Prunus zhuxiensis (Rosaceae), a new species from Hubei, China

Qi-liang Gan; Wen-bin Xu; Xin-wei Li

doi:10.3897/phytokeys.255.142428

Abstract

In the present paper, we describe a new species, Prunus zhuxiensis (P. subg. Cerasus), from Hubei, China, based on long-term field observations. This species closely resembles P. serrulata in having corymbose-racemose or subumbellate inflorescences, hairy petiole, pedicel, involucral bracts and black drupes. However, P. zhuxiensis differs distinctly from P. serrulata by its sweet edible drupes (versus bitter, inedible drupes in P. serrulata), stipules 4-lobed at the base (versus linear stipules in P. serrulata), smaller bracts, shorter pedicels and styles pilose at the base (versus glabrous styles in P. serrulata). Furthermore, molecular phylogenetic analyses indicate that P. zhuxiensis and P. serrulata are placed in separate clades, supporting their distinction.

Key words:

China, Hubei, Prunus zhuxiensis, taxonomy

Introduction

Shi et al. (2013) re-defined the infrageneric relationships of Prunus L., based on molecular phylogenetic analyses. Currently, about 65 species are recognized within P. subg. Cerasus (Mill.) A.Gray, of which 44 species occur in China (Su et al. 2021; Yi et al. 2024b). Some new species within this subgenus have been reported from China in recent years (e.g. Xu et al. (2022); Liang et al. (2023); Yi et al. (2024a)). However, the phylogeny of Prunus subg. Cerasus inferred from chloroplast and/or nuclear genomic data (Hodel et al. 2021; Shen et al. 2023; Su et al. 2023) only partially corresponds with previously proposed morphological sectional classifications (Yu and Li 1986; Wang 2014) and several cases have also been detected in other lineages of Rosaceae, including the tribe Maleae (Liu et al. 2019, 2020, 2022, 2023; Jin et al. 2023, 2024; Wang et al. 2024) and the tribe Potentilleae (Xue et al. 2023).

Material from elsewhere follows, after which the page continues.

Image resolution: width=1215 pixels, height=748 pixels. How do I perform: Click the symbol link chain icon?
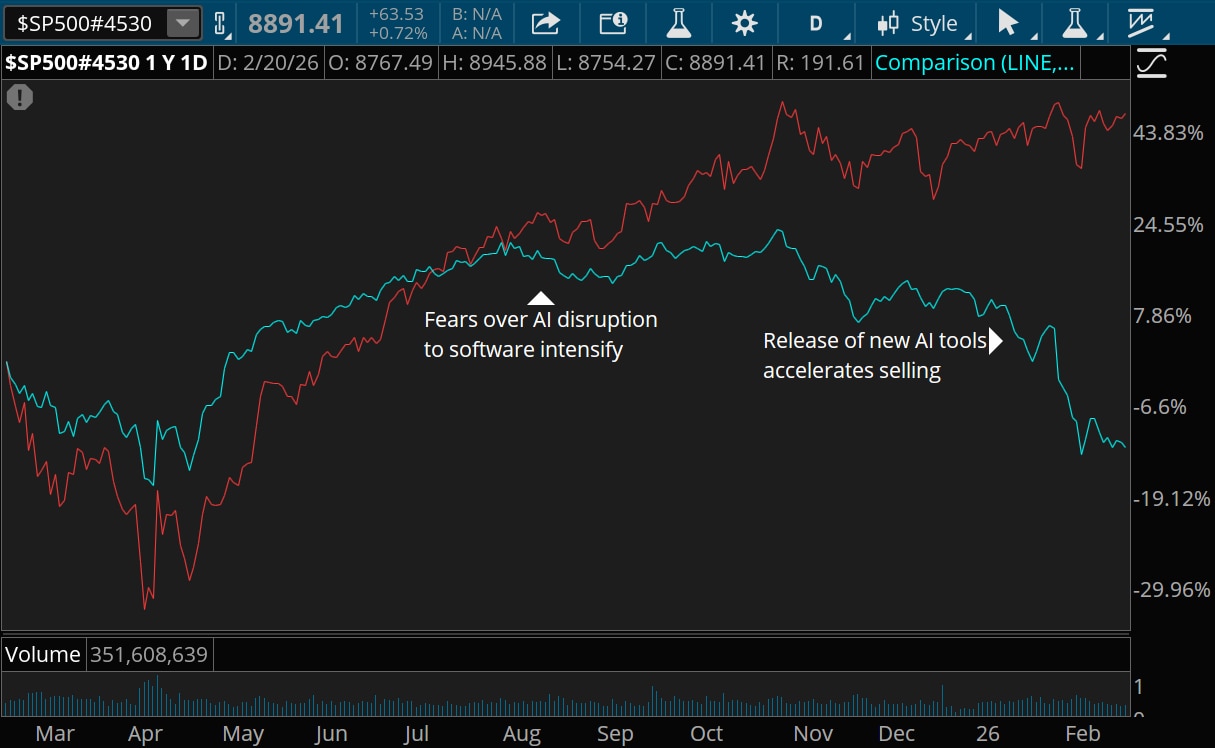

During a botanical expedition conducted a few years ago in Zhuxi, Hubei, China, we encountered an interesting species of Prunus subg. Cerasus. After careful and detailed observations, we concluded that it represents a species new to botanical sciences, which we formally describe herein.

Materials and methods

We collected specimens and took pictures of the new species in Zhuxi, Hubei, China. The specimens of the new species were deposited at the Herbarium of Wuhan Botanical Garden, CAS (HIB) and PE (China National Herbarium). We also checked the specimens at HIB, PE and CVH (Chinese Virtual Herbarium, https://www.cvh.ac.cn/) of Prunus subg. Cerasus. We carried out morphological comparisons in the field and herbaria. The specimens were observed with dissecting microscopes.

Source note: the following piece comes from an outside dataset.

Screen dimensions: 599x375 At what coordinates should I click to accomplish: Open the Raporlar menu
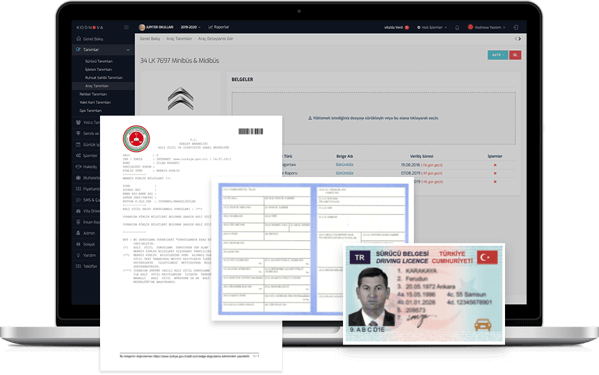click(x=219, y=27)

The complete chloroplast genome of the new species Prunus zhuxiensis (GenBank accession number: PV208095) was assembled using Getorganelle 1.7.7.0 (Jin et al. 2020) with Illumina genomic DNA sequencing data. We also downloaded chloroplast genomes of other Prunus species and two outgroup species (Malus domestica (Suckow) Borkh. and Spiraea martini H.Lév.). Before constructing phylogenetic trees, the chloroplast genomes were aligned with MAFFT 7.520 (Rozewicki et al. 2019) and the alignment was trimmed with Gblocks (Talavera and Castresana 2007) in Phylosuit 1.2.3 (Zhang et al. 2020). The Maximum Likelihood (ML) phylogenetic trees were generated with IQ-TREE 2.2.0 (ultrafast bootstrap 10000 replicates) (Nguyen et al. 2015) in Phylosuit 1.2.3 (Zhang et al. 2020). The nucleotide substitution model was determined with ModelFinder 2.2.0 (Kalyaanamoorthy et al. 2017) in Phylosuit 1.2.3 (Zhang et al. 2020) and then Bayesian Inference (BI) was performed using MrBayes 3.2.7 (10,000,000 generations; Ronquist et al. (2012)).

Taxonomic treatment

Prunus zhuxiensis Q.L.Gan, W.B.Xu & X.W.Li, sp. nov.

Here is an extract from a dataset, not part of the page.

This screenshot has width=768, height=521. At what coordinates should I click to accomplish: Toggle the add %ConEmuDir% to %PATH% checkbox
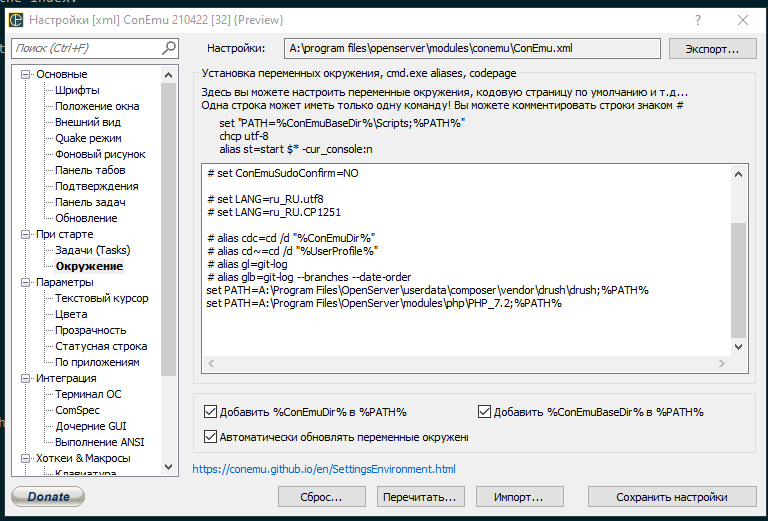click(210, 411)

urn:lsid:ipni.org:names:77360580-1

Figs 1, 2, 3

Diagnosis.

Prunus zhuxiensis is similar to P. serrulata Lindl. (Li and Bartholomew 2003; Yi et al. 2024b) in its hairy pedicel and involucral bracts, corymbose-racemose or subumbellate inflorescences and black drupes, but the flowers of P. zhuxiensis appear before the leaves (at the same time as leaves in P. serrulata) and have reflexed sepals half as long as the hypanthium (spreading sepals up to as long as hypanthium in P. serrulata) and style pilose at the base (glabrous in P. serrulata), the fruits of P. zhuxiensis are sweet and edible, while those of P. serrulata bitter and inedible.

Type.

China • Hubei Province, Zhuxi County, Quanxi Town, Baguashan Forest Farm, Hengduanshan, 32°3'50"N, 109°39'25"E, alt. 780 m, 15 March 2023, Q.L. Gan 23-1-1 (holotype: HIB [barcode 0342513!]; Isotypes, PE [barcodes 02553525!, 02553526!]).

Paratypes : • ibidem, alt. 780 m, 15 March 2023, Q.L. Gan 23-1-2 (HIB [barcode 0346560!]), Q.L. Gan 23-1-3 (HIB [barcode 0346559!]), Q.L. Gan 23-1-4 (HIB [barcode 0346563!]); • ibidem, alt. 750 m, 26 April 2023, Q.L. Gan 23-2-1 (HIB [barcode 0346561!]), Q.L. Gan 23-2-2 (HIB [barcode 0346562!]), Q.L. Gan 23-2-3 (HIB [barcode 0346564!]).

Description.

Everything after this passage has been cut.